We model information traffic on scale-free networks by introducing the node queue length $L$ proportional to the node degree and its delivering ability $C$ proportional to $L$. The simulation gives the overall capacity of the traffic system, which is quantified by a phase transition from free flow to congestion. It is found that the maximal capacity of the system results from the case of the local routing coefficient $\varphi$ slightly larger than zero, and we provide an analysis for the optimal value of $\varphi$. In addition, we report for the first time the fundamental diagram of flow against density, in which hysteresis is found, and thus we can classify the traffic flow with four states: free flow, saturated flow, bistable, and jammed.

Figure 1

(Color online) Overall capacity of a network with $N=1000$, $m0=m=5$, $\alpha =1$ (a), $\alpha =2$ (b), and $\beta =0.2$. The capacity is characterized by the critical value of $R_c$ for different $\varphi$. In (a), $\alpha =1$, ${\varphi }_{\mathit{\text{optimal}}}=0.3$, and $R_c^{\mathit{max}}=18.7$. In (b), $\alpha =2$, ${\varphi }_{\mathit{\text{optimal}}}=0.1$, and $R_c^{\mathit{max}}=42.2$. In both cases, the maximum of $R_c$ corresponds to a $\varphi$ slightly greater than zero marked by a dashed line.

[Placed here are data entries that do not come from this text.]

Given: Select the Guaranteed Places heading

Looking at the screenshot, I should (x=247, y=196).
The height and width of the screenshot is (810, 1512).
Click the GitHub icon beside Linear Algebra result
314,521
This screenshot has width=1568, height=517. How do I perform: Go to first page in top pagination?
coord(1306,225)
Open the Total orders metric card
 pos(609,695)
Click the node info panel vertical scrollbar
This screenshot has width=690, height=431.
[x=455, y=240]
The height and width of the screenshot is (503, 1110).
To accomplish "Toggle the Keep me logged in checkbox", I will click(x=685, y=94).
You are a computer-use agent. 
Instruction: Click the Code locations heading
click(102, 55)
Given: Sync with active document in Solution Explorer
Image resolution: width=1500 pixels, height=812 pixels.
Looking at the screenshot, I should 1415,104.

The data are obtained by averaging $R_c$ over ten network realizations.

Figure 2

(Color online) Average travel time for a network with $N=1000$, $m_0=m=5$, $\alpha =2$, and $\beta =0.2$. (a) Average travel time $⟨T⟩$ versus $\varphi$ for $R=1$, 2, and 5. The data are truncated because the system jams when $\varphi$ is either too large or too small. (b) The variation of $⟨T⟩$ versus $R$ when $\varphi$ is fixed. The data are also truncated when the system jams.

Figure 3

(Color online) Fundamental diagram for a $N=1000$ network with $m0=m=5$, $\alpha =1$, $\beta =0.2$, and different $\varphi$. The data are averaged over ten typical simulations on one realization of network. In each chart, the solid square line shows the flux variation when adding packets to the system (increase density), while the empty circle line shows the flux variation when drawing out the packet from the system (decrease density). The sudden transition density values are 0.26 and 0.23 $(\varphi =0.0)$, 0.40 and 0.34 $(\varphi =0.3)$, 0.26 and 0.15 $(\varphi =-0.5)$, 0.15 and 0.13 $(\varphi =-0.7)$. For different realizations of the network, the fundamental charts are similar, but with a small difference in the transition values. The arrows in the charts of $\varphi =0.3$ and $-0.5$ show the hysteresis as a guide for the eyes.

Figure 4

(Color online) (a) Fundamental diagram for a $N=5000$ network with $m0=m=5$, $\alpha =1$, $\beta =0.2$, and $\varphi =0.1$. (b) The averaged number of jammed nodes $⟨N_{jv}⟩$. The symbols for an increasing or decreasing density are the same as in Fig. 3. One can see that the two sudden change points 0.40 and 0.14 in both charts are equal. The arrows are showing the hysteresis as a guide for the eyes.